Se mobiliser pour l’éducation des plus jeunes
Le contrôleur général d’Etat a exhorté l’ensemble de la société à se mobiliser à travers l’éducation dès le plus jeune âge, les autorités confessionnelles à réinvestir les valeurs culturelles endogènes. Il a rappelé que la cellule familiale doit être la première école de l’éthique. Lassané Compaoré a encouragé également l’Etat à déployer des technologies numériques pour la transparence.
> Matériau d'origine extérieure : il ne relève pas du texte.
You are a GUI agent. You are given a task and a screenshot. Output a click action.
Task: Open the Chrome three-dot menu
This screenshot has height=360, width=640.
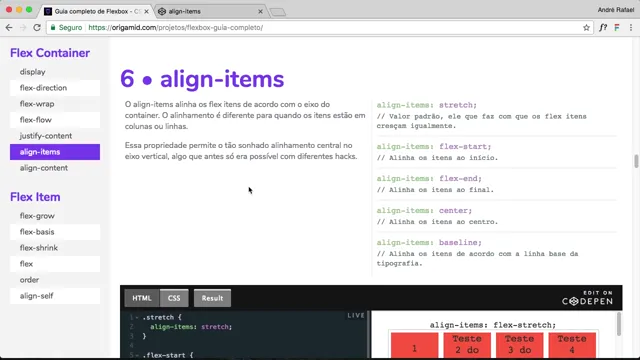point(631,28)
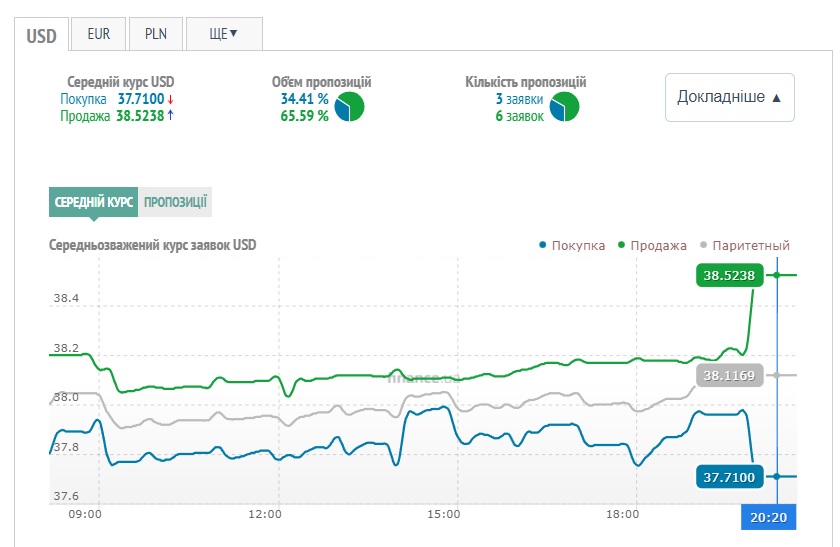The height and width of the screenshot is (547, 840).
Task: Toggle the Покупка series in legend
Action: [571, 246]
Au cours de la conférence de presse, l’ASCE-LC a salué les efforts consentis par le gouvernement pour assainir la gestion publique, renforcer la transparence et replacer la rigueur au cœur de l’Etat. « Ces réformes entreprises démontrent une volonté manifeste de rompre avec l’impunité et de restaurer la confiance des citoyens envers les institutions étatiques », a relevé le contrôleur général d’Etat. Il a lancé un appel à l’ensemble des acteurs de la chaine nationale de lutte contre la corruption à demeurer « farouchement unis, solidaires et vigilants », car aucune faille ne doit être tolérée. La célébration de la journée africaine de lutte contre la corruption se prolongera jusqu’au 9 décembre 2026.